[Start of Attachment]

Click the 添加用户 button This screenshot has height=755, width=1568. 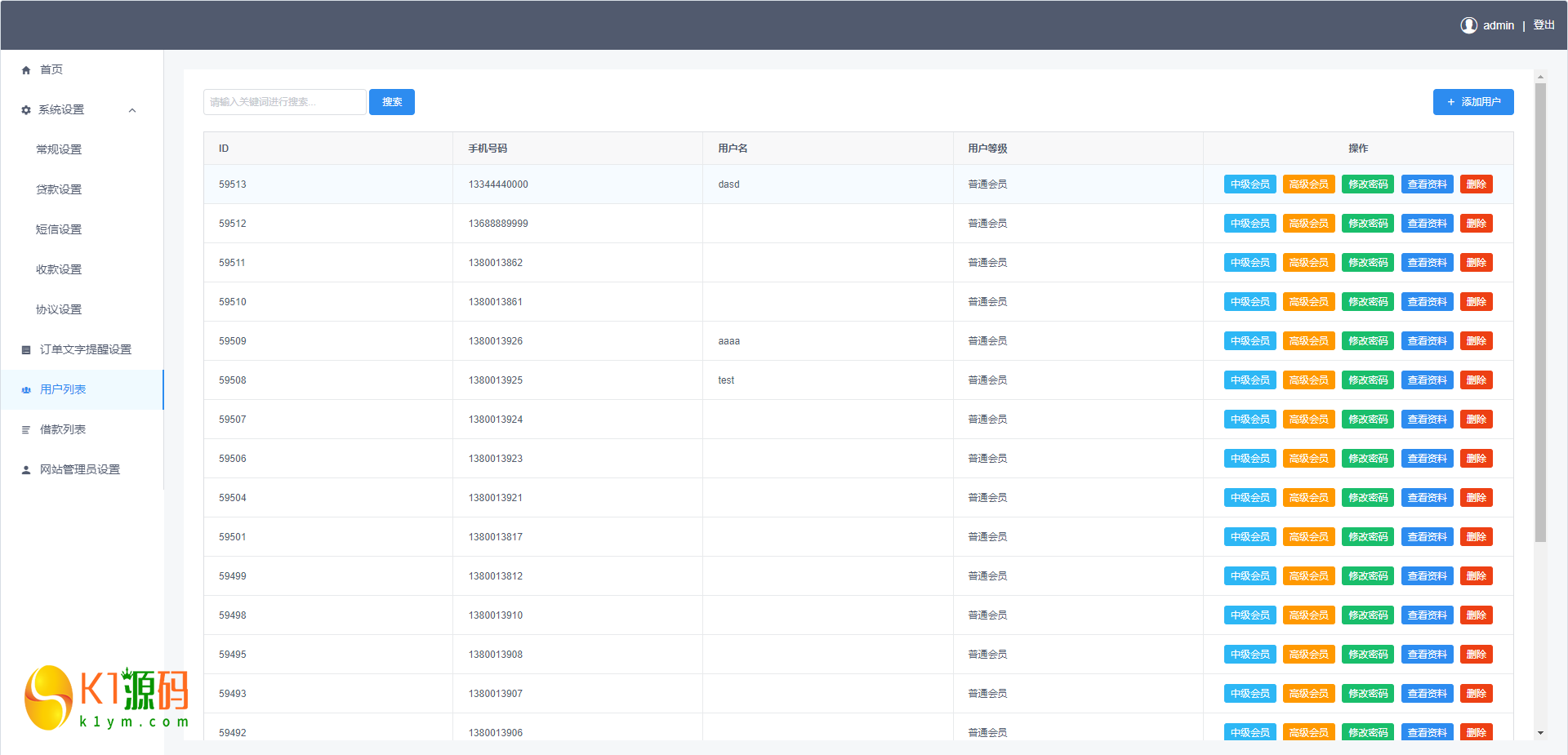(x=1472, y=102)
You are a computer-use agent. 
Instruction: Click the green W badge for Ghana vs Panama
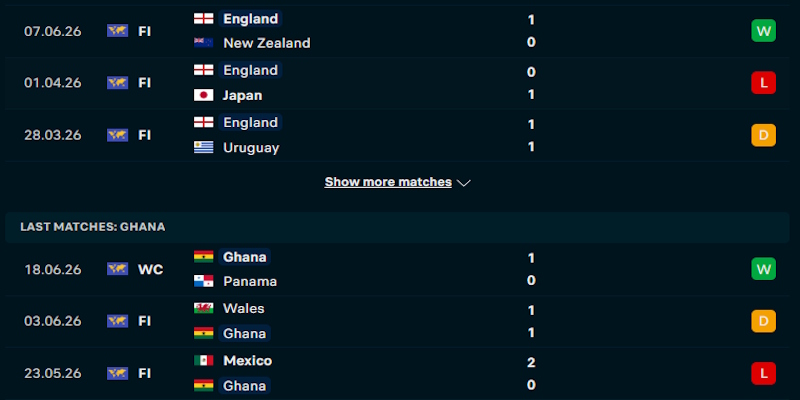click(763, 269)
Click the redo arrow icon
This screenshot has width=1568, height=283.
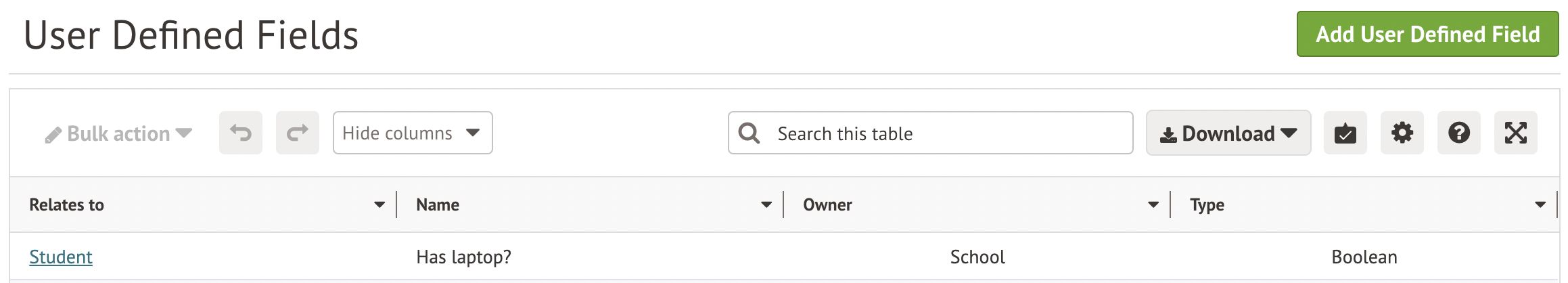[297, 133]
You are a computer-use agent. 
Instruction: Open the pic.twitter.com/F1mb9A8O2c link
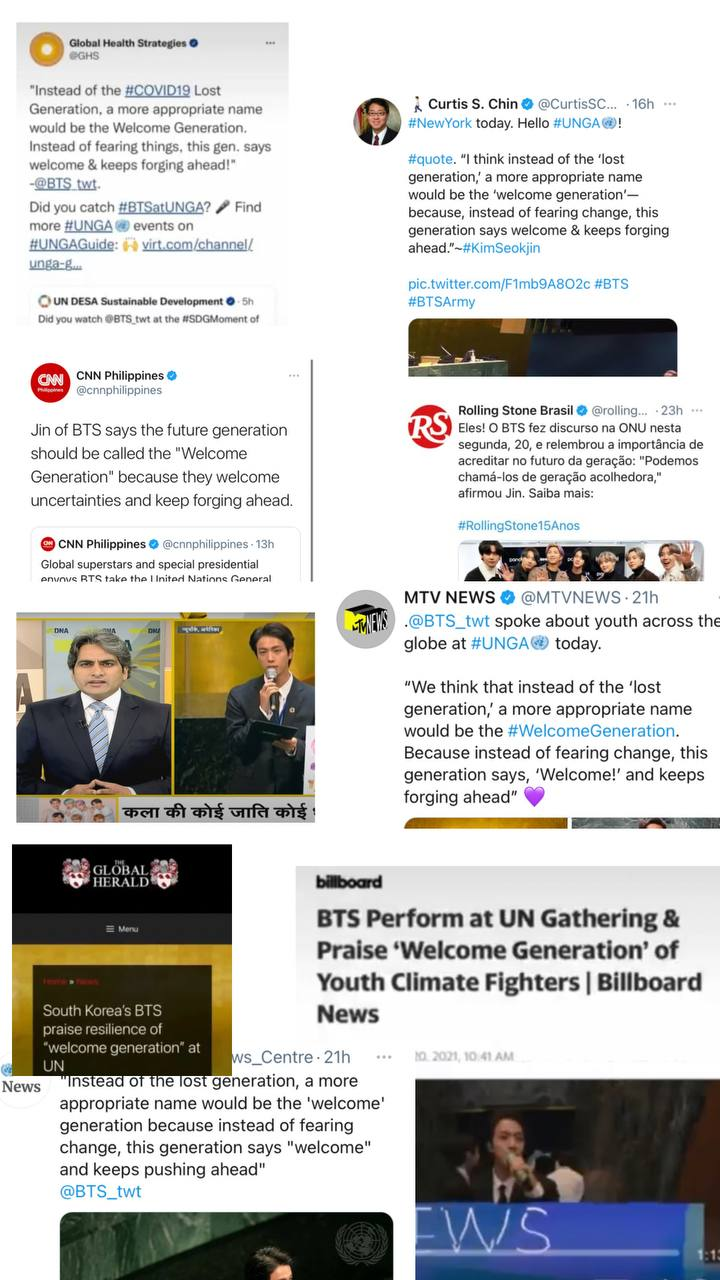coord(499,284)
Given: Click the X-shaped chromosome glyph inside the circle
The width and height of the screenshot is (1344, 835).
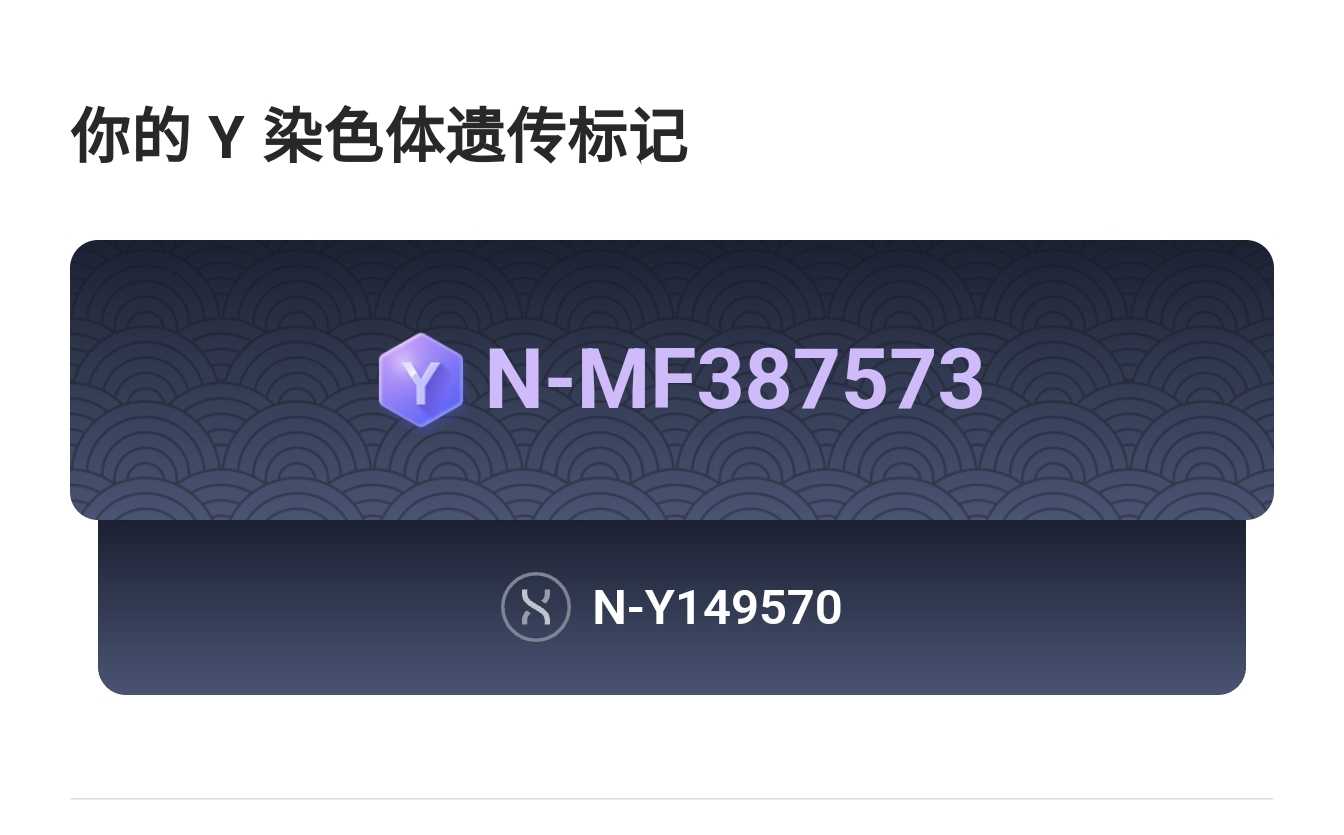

[End of Attachment]

Begin at the line that contains "Instruction: Open the" and transcribe exactly, and only, each line through the final line of the data above, both included; the pictures do not go in.

THE ANSWER:
Instruction: Open the pic.twitter.com/F1mb9A8O2c link
coord(499,284)
Given: Click the X-shaped chromosome glyph inside the circle
The width and height of the screenshot is (1344, 835).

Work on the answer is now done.